The contract covers the Mars Sample Return (MSR) – Capture, Containment, and Retrieval System (CCRS), Earth Entry System (EES), and Spin Eject Mechanism (SEM).
Honeybee Robotics LLC will provide the personnel, services, materials, equipment, and facilities necessary to build the CCRS, EES, and SEM Mars sample return systems, as well as for the successful and on-time implementation of the design, analysis, development, development test, fabrication, assembly, verification, engineering data analysis, calibration, qualification, acceptance, delivery, and post-delivery support of the SEM.
Sample Return CCRS Includes several Elements
The SEM is being procured as a component of the EES, which is part of the Mars Sample Return CCRS. The SEM restrains the EES during launch, cruise, and Capture & Containment Module operations and is an integral part of the primary load path for all of these mission stages. The SEM will also release the EES from the MSR Earth Return Orbiter spacecraft.
Work on the Mars sample return systems will be performed at the contractor's facility in Altadena, California, and at NASA's Goddard Space Flight Center in Greenbelt, Maryland.

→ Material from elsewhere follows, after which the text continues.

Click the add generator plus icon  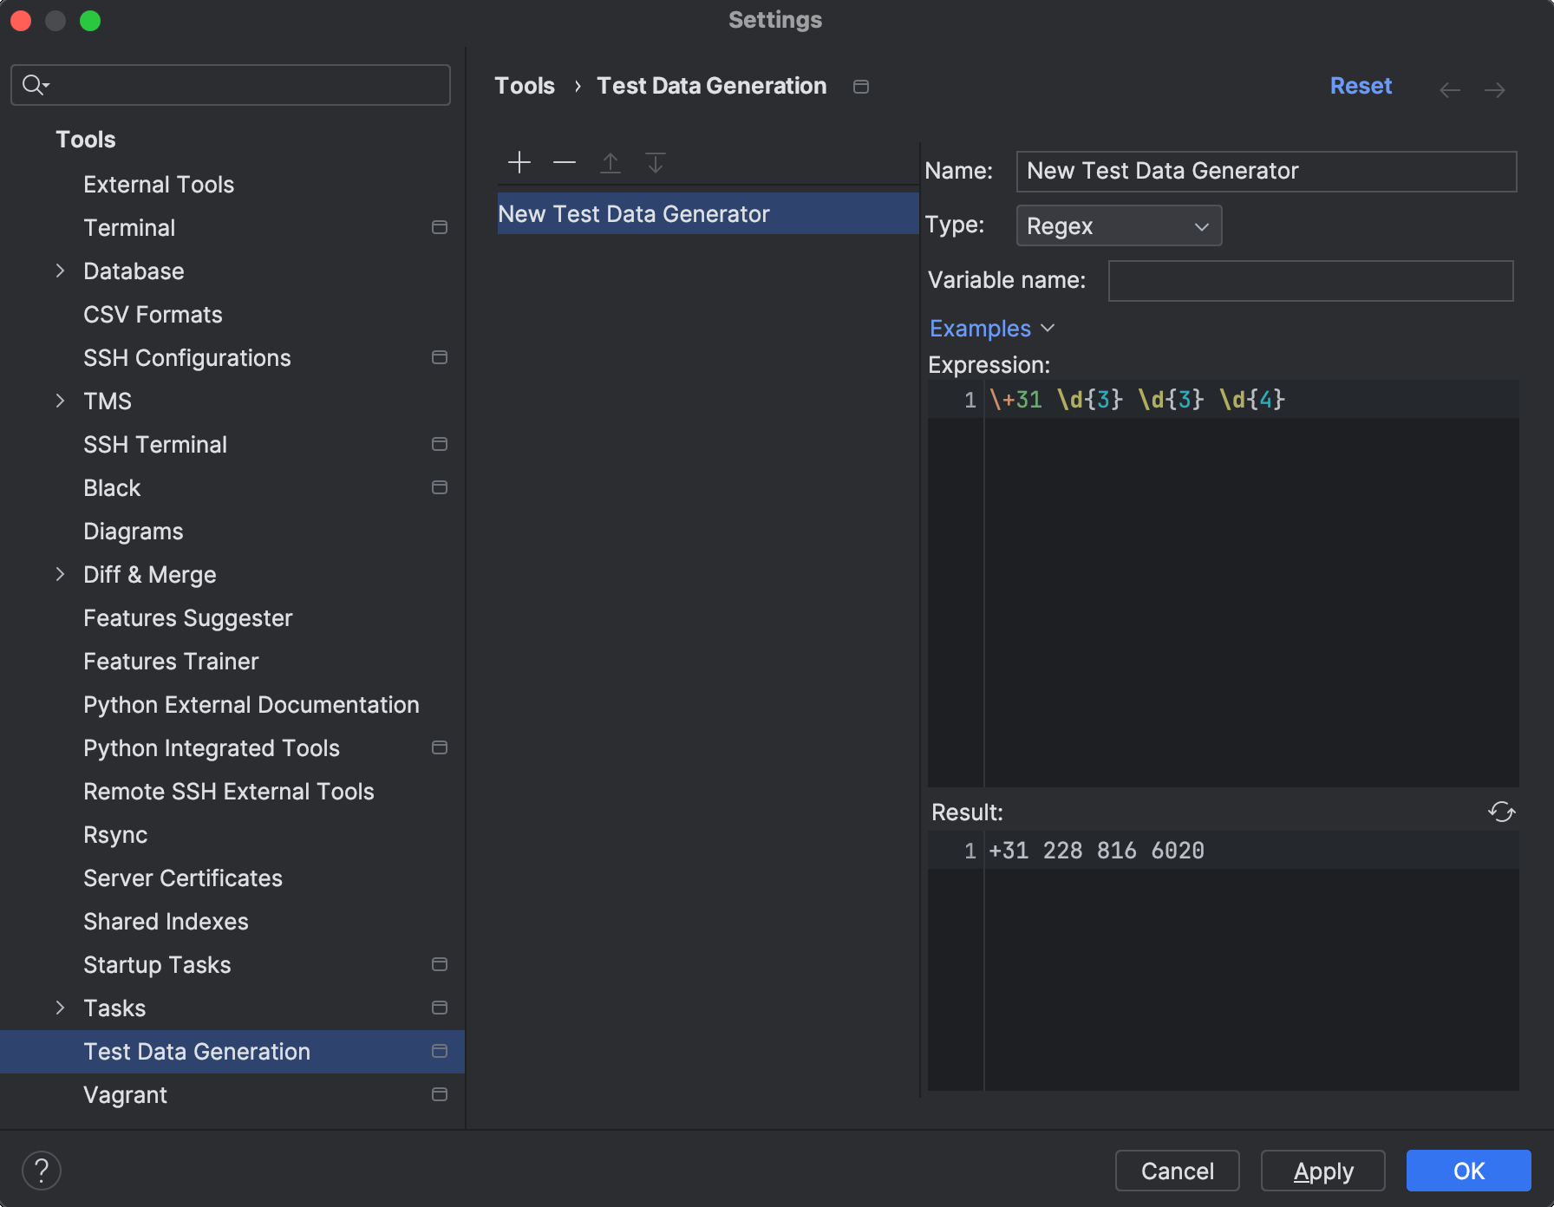pos(519,162)
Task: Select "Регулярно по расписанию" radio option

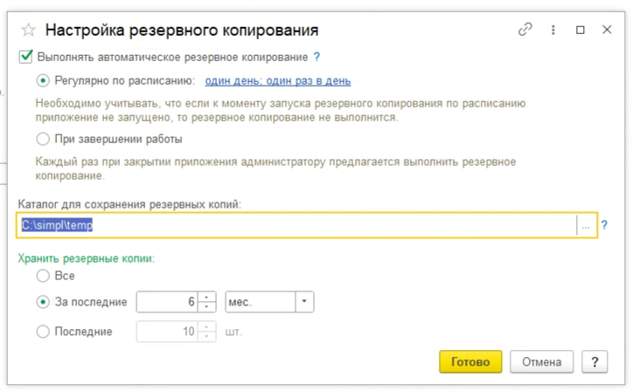Action: tap(44, 81)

Last month, NASA and ESA entered into a formal agreement to proceed with the creation of a sample tube depot on Mars. The sample depot, or cache, will be at “Three Forks,” an area located near the base of an ancient river delta in Jezero Crater.
This cache will contain samples from carefully selected rocks on the surface of Mars – samples that can help tell the story of Jezero Crater’s history and how Mars evolved, and could perhaps even contain signs of ancient life. Scientists believe the cored samples from the delta’s fine-grained sedimentary rocks – deposited in a lake billions of years ago – are the mostly likely to contain indicators of whether microbial life existed when Mars’ climate was much different than what it is today.